Recall that 4 P100 is within a server and therefore 8, 12 and 16 P100 are in 2, 3 and 4 servers. 16 P100
GPUs has the speedup of 14.9x compared to 1 P100. Note that the overall efficiency is calculated as: HPL
Efficiency = rMax / (CPUs rPeak + GPUs rPeak), where rPeak is the highest theoretical FLOPS result that
could be achieved with base clock, and the number reported by HPL is rMax and is the real performance
that can be achieved. HPL cannot be run at the max boost clock. It is typically run at some number in
between but the average is close to the base clock then to the max boost clock.

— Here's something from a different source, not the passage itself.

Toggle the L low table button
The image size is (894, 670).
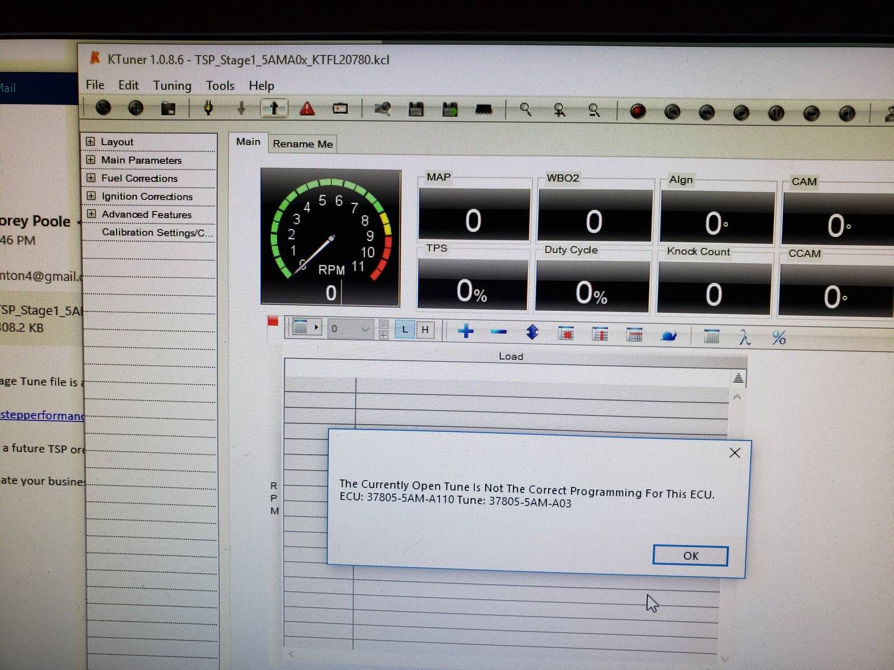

That is why we used base
clock for rPeak calculation. Although we also included CPU rPeak in the efficiency calculation, when
running HPL on P100 we set DGEMM_SPLIT=1.0 which means CPU is not really contributing to the DGEMM,
but only handling other overhead so it is not actually contributing a lot of FLOPS. Although we observed
that CPUs stayed fully utilized they were just handling the overhead and data movement to keep the GPUs
fed. What is the most important for P100 is rMax is really big.